Un porte-parole du ministère des Affaires étrangères a déclaré qu’il autorisait le passage des navires à condition qu’ils “n’appartiennent pas et ne soient pas liés à l’agresseur”.
Les analystes vont maintenant réfléchir aux moyens de rendre le détroit « accessible et sécurisé » une fois les combats terminés. Mais on ne s’attend pas à ce que les navires de guerre de la Royal Navy patrouillent sur les voies navigables.
Bridget Diakun, analyste principale des risques et de la conformité, a déclaré qu’un petit nombre de pétroliers et de gaziers traversaient désormais le pays après avoir obtenu un passage sûr par les « voies diplomatiques ».
Elle a déclaré à la BBC : « Notre compréhension est que les armateurs et les exploitants de navires agissent par l’intermédiaire d’intermédiaires pour contacter les autorités iraniennes et le CGRI afin d’obtenir l’autorisation de traverser le détroit.
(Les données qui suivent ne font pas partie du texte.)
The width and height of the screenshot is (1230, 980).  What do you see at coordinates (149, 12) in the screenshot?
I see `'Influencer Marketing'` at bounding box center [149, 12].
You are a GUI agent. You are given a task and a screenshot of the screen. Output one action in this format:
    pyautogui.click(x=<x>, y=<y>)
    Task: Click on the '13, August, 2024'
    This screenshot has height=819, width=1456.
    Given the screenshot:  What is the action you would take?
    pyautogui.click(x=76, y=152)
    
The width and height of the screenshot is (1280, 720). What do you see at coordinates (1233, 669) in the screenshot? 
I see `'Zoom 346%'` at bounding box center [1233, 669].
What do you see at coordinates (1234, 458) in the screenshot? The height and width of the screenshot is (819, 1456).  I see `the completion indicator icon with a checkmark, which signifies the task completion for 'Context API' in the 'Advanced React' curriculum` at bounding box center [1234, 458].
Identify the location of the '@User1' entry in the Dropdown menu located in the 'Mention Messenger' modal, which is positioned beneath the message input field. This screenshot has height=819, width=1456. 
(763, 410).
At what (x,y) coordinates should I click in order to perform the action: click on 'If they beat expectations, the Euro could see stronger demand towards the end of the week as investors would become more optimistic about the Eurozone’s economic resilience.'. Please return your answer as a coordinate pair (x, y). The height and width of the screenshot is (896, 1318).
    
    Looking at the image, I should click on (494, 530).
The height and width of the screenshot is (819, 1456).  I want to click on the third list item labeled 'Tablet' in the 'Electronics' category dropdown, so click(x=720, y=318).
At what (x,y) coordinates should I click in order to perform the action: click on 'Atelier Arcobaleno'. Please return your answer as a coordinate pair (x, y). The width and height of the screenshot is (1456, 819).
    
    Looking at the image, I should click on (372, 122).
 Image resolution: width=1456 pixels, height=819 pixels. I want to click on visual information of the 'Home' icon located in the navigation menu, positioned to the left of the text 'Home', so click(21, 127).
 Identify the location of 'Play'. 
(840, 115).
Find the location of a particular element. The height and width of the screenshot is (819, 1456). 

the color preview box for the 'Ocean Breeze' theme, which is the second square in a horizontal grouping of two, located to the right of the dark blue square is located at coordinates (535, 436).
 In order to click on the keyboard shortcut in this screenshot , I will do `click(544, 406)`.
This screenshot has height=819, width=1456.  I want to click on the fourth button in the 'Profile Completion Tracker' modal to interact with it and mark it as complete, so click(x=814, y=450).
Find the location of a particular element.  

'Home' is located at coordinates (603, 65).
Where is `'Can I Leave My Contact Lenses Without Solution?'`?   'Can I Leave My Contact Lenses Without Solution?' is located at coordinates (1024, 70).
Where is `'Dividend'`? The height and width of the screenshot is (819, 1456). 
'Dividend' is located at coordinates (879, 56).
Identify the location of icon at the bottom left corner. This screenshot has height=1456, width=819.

L’argent facturé est considéré comme « une goutte d’eau dans l’argent que vous gagnez » – environ un dollar le baril.
Alors que l’économie mondiale continue de souffrir, l’Italie a appelé jeudi à la mise en place d’un « couloir humanitaire » pour livrer des engrais et d’autres produits de première nécessité et éviter une catastrophe alimentaire en Afrique.